The isolation and characterization of cellulose nanofibrils from the endocarp of Cocos nucifera

Abstract

Coconuts are one of nature’s toughest lignocellulosic materials, possessing a fracture toughness on par with dentin and a compressive strength ten times that of bamboo. The coconut’s hierarchical structure has been characterized before, except prior studies left out one key aspect, the smallest length scales, approaching the molecular level. Here we exfoliate the hard shell of Cocos nucifera, revealing the true cellular organization and the dimensions of the crystalline cellulose nanofibrils found in the cell walls.
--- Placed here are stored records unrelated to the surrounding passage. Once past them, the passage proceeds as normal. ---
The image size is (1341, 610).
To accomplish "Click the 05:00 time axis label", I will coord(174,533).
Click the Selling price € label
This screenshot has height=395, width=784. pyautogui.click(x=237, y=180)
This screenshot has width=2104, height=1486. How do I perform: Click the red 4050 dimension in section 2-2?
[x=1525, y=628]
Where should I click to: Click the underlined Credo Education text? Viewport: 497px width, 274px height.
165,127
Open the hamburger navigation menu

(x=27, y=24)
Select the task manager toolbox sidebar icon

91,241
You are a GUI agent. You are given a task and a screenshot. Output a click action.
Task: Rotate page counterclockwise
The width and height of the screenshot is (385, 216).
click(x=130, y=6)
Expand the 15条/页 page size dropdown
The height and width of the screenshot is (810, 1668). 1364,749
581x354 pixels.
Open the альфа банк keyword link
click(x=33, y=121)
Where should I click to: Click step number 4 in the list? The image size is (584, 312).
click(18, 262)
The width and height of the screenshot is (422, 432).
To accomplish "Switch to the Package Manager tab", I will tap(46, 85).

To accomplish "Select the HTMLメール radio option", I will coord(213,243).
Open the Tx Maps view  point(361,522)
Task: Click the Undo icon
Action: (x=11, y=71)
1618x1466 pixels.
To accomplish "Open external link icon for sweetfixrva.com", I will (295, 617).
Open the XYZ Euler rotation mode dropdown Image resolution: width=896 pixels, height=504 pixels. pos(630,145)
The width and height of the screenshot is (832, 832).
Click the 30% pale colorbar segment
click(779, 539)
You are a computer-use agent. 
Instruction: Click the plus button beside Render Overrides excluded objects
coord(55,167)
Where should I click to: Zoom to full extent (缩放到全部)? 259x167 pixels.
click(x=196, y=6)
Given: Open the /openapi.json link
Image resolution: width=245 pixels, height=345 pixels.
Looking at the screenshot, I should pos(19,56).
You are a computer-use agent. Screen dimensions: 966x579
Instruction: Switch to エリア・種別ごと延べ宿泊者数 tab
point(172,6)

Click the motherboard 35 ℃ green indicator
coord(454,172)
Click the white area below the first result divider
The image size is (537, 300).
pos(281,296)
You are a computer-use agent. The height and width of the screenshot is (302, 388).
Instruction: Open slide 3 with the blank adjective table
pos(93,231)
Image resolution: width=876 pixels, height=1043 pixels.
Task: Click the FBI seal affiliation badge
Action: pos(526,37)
After chemical pretreatments, we found entanglement between elongated sclereid cells that was not visible in the untreated coconut shell. This may contribute to the mechanical performance of the endocarp; it also utilizes elongated, high-aspect ratio structural elements at the cellular level, in addition to the nanofibrillar level previously known. Compared to other wood-like materials, the cellulose nanofibrils were shorter and represented a smaller weight fraction. This reduced length and the lower filler-to-matrix ratio could be the optimal lignocellulosic nanostructure for tough biomaterials. These newly discovered unique features explain how the endocarp of Cocos nucifera mechanically outperforms materials consisting of the same molecular components.